Johnny Grainger

Personal information
- Place of birth: Scotland
- Position(s): Inside forward

Senior career*
- Years: Team / Apps / (Gls)
- St Mirren
- Alloa Athletic
- Dumbarton
- 1922–1928: Bethlehem Steel / 126 / (33)
- 1928–1929: Fall River / 36 / (5)
- 1929: IRT Rangers / 3 / (0)
- 1929–1930: New Bedford Whalers / 27 / (5)

= Johnny Grainger =

Scottish footballer

Johnny Grainger was a Scottish association football inside forward who played professionally in the American Soccer League and Eastern Professional Soccer League.

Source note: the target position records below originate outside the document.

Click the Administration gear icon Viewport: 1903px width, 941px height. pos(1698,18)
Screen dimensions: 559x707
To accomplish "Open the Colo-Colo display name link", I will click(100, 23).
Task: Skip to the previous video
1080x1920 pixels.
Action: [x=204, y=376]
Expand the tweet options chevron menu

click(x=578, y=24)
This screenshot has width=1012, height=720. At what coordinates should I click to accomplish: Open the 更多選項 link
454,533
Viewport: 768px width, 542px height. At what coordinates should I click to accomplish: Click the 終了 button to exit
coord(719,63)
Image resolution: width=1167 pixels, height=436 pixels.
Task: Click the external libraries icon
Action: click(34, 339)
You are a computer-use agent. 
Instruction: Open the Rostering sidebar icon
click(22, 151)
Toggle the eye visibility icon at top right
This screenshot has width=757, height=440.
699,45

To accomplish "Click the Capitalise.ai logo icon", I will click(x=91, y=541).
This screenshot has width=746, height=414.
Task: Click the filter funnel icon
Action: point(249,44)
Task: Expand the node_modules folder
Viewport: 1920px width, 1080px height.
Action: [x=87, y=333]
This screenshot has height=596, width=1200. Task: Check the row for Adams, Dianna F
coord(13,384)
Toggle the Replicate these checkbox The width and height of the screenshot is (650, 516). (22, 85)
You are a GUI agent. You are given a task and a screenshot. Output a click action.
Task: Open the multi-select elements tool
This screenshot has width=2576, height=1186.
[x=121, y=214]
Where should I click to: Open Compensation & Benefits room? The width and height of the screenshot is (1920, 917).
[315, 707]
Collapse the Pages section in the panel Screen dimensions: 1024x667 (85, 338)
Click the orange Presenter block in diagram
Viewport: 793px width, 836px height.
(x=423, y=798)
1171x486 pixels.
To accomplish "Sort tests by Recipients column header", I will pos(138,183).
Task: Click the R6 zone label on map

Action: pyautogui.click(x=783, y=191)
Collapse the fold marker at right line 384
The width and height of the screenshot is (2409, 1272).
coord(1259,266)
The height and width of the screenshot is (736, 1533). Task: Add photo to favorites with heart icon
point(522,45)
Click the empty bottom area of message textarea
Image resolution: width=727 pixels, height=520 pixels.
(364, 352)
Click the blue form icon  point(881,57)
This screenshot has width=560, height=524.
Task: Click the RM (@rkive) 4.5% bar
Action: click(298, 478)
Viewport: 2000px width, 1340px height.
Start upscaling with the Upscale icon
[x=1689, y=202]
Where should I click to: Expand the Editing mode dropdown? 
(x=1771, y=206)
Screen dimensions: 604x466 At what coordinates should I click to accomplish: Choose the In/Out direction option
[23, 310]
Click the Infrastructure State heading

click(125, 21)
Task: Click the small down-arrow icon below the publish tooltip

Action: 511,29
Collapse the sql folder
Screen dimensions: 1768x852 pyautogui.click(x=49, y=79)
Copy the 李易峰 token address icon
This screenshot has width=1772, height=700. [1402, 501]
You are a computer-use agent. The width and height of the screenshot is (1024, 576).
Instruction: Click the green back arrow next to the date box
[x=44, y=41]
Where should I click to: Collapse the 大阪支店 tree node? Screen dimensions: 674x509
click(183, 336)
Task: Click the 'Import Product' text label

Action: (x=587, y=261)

In December 1922, Grainger signed with Bethlehem Steel. Grainger remained with Bethlehem Steel through the 1927–28 season. In August 1928, Grainger and Bethlehem Steel could not agree on a contract and the team placed him on the transfer list. Fall River picked him up and he played the 1928–1929 season in Massachusetts. In August 1929, Grainger moved to the IRT Rangers of the Eastern Professional Soccer League. He played four games, then moved to the New Bedford Whalers by November 1929.

==International==
Grainger was called into the US for a 6 November 1926 game against Canada, but did not enter the game.